A few weeks ago, I argued that firewalls are the most profitable security products. In the list of manufacturers, however, I overlooked F5 .
This became clear to me when I looked at the numbers at F5 after they had just fallen victim to a cyberattack themselves. The source code of the BIG IP products (Load Balancer, WAF, Perimeter FW…) was also compromised. Interestingly, the Chinese attackers did nothing at all after the initial access > 1 year, probably so that the usual data retention period of logs was exceeded. Anyway, F5 still has a fantastic EBIT margin around 25%.
Varonis (DSPM/DLP, approx. 600 million USD sales, at breakeven point, ~100 million free cash flow, ~4 billion market cap) dismisses the on prem solution and subsequently reduces the short-term sales (growth) forecast – and the share price plummets by > 30%.

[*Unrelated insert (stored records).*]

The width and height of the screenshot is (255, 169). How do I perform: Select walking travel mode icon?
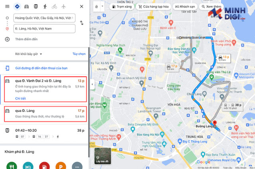tap(45, 6)
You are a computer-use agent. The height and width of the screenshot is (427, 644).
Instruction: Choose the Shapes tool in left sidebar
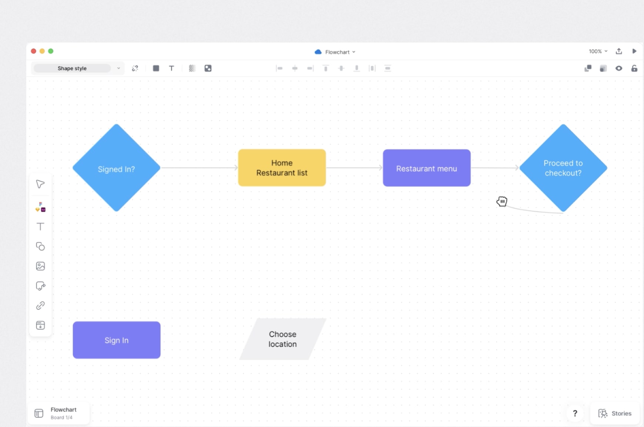(x=40, y=246)

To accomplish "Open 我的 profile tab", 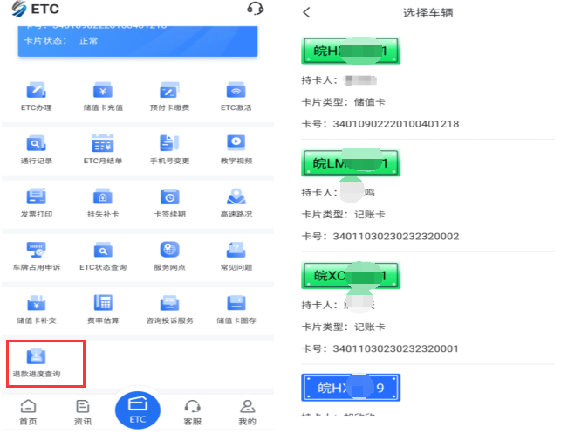I will (x=248, y=412).
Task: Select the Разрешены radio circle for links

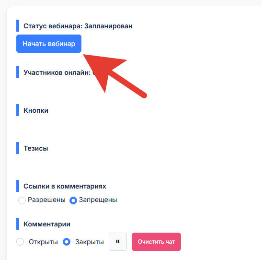Action: pyautogui.click(x=22, y=200)
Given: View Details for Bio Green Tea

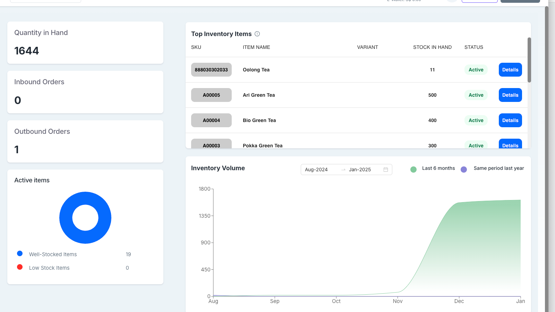Looking at the screenshot, I should [x=510, y=120].
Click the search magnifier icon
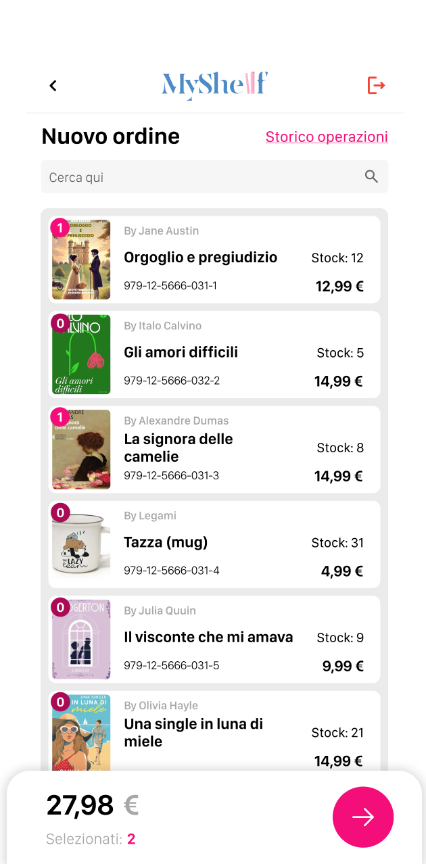 [371, 176]
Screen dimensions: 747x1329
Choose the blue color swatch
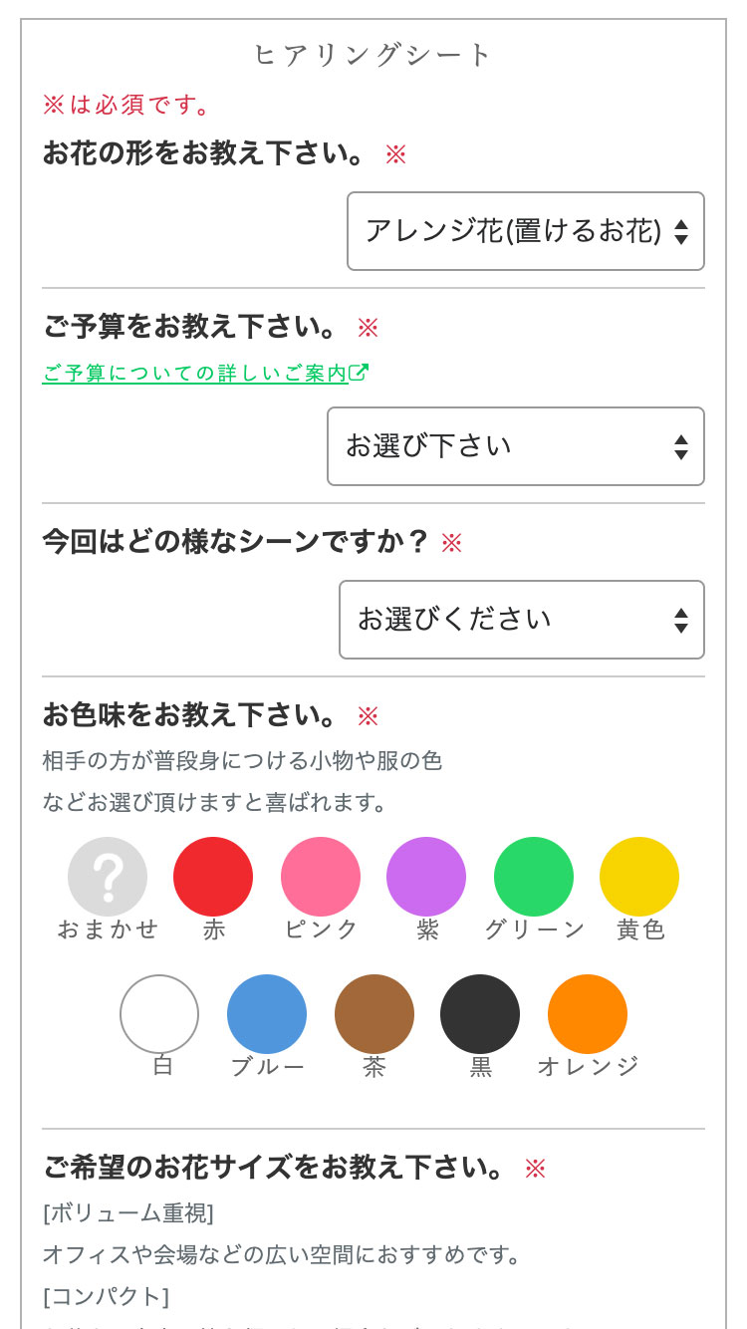pos(267,1014)
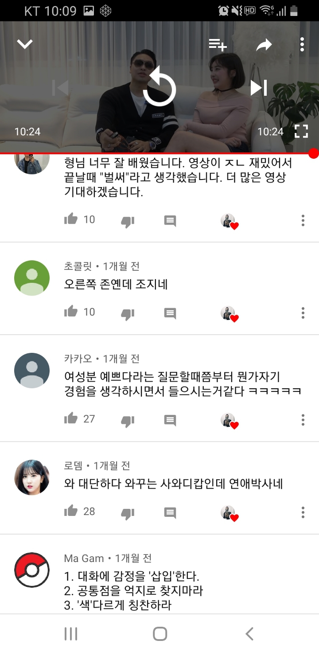This screenshot has height=656, width=319.
Task: Reply to 카카오's comment
Action: coord(170,420)
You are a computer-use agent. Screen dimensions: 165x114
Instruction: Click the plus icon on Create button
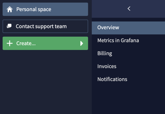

A small indication that the current high valuations are based on equally high expectations, which of course also leads to insane pressure on the sales teams. The market capitalization of Palo Alto Networks and Crowdstrike alone is already significantly higher than the global cybersecurity market.
M&A News:
- Palo Alto continues to go on a shopping spree and acquires Chronosphere (Data Pipeline Mgmt., comparable to Onum/Observo/Databahn/Cribl/Tenzir) for ~USD 3 billion
- Confirms the impression that the tooling for observability (performance management) and security is converging
- And of course, the big XDR/SIEM manufacturers don’t want to have a third-party in the middle of the stack.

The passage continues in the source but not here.